A workshop of forgotten machines. The lamp is on. The kettle is warm. Pull up a stool.
a quiet club
munju.club is a small society of people who like the things that came before. Mechanical keys. Amber phosphor. Letters pressed into paper with too much ink.
We meet in teh evenings, between the hours of static and silence. We solder. We type.
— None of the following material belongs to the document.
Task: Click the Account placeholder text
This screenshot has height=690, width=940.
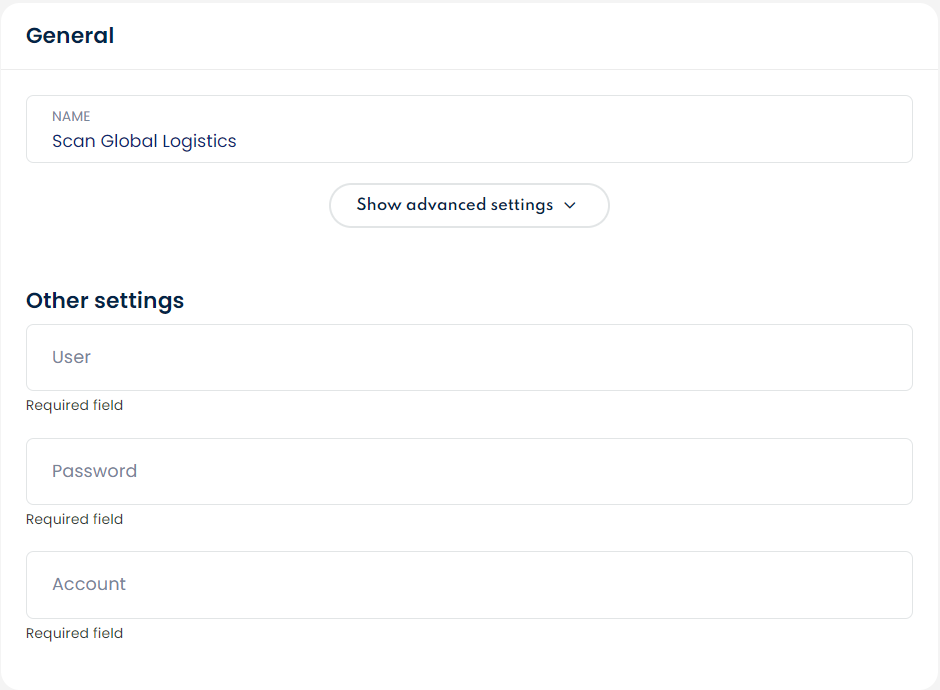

We listen to old radios.
the workbench
resistors sorted by color, never by value. it is more honest that way.
capacitors that hum at midnight. some of them remember 1974.
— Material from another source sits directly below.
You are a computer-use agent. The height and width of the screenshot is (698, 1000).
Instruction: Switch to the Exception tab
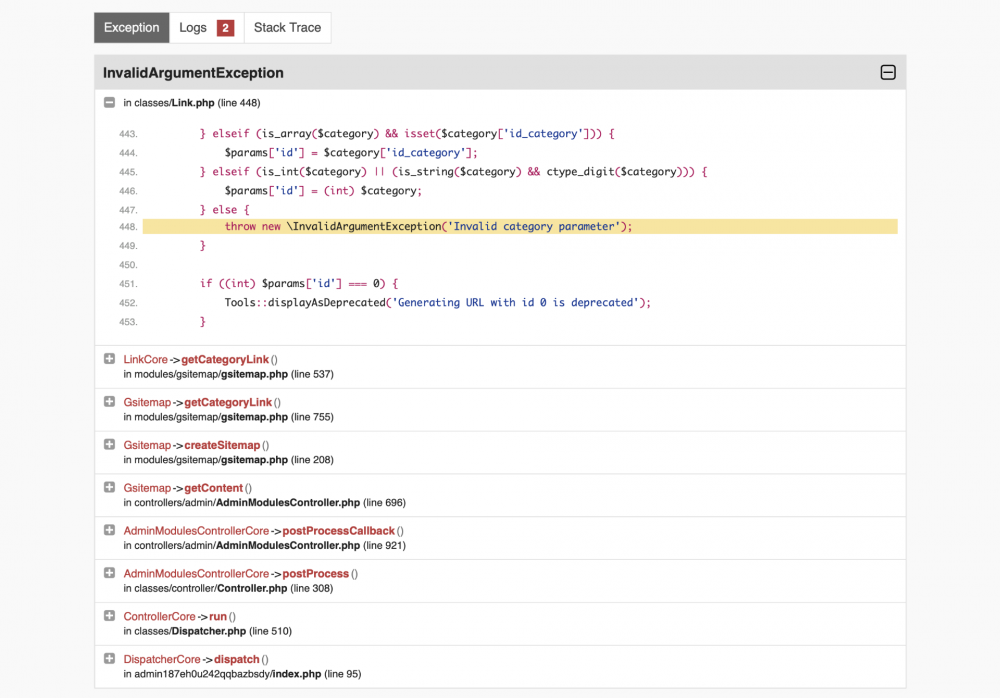(x=131, y=28)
diodes pointing forever forward. they have never disappointed us.
a vacuum tube that still glows red, kept inside a coffee tin lined with felt.
notes in the margin
“the trace must travel, never the shortest path.” — an unknown engineer, undated
“solder hot, breathe slow, do not touch the iron.” — the workshop rules, page one
every notebook on the shelf is half-finished. that is the only way a notebook should be.
the late broadcast
> signal acquired
> tuning. . . 1410 kHz
> broadcasting from a small room above a closed bookstore
> tonight: rain on a tin roof, a needle on vinyl, the kettle
_
letters, sometimes
we do not have a newsletter. we have correspondence. it arrives when it is ready, written by hand, sealed with wax that smells faintly of cedar.
if you would like to write us, find a stamp, find an envelope, and find a quiet hour. we will know what to do with it.
good night
the lamp will stay on. the trace will keep running. come back when you have a moment to spare.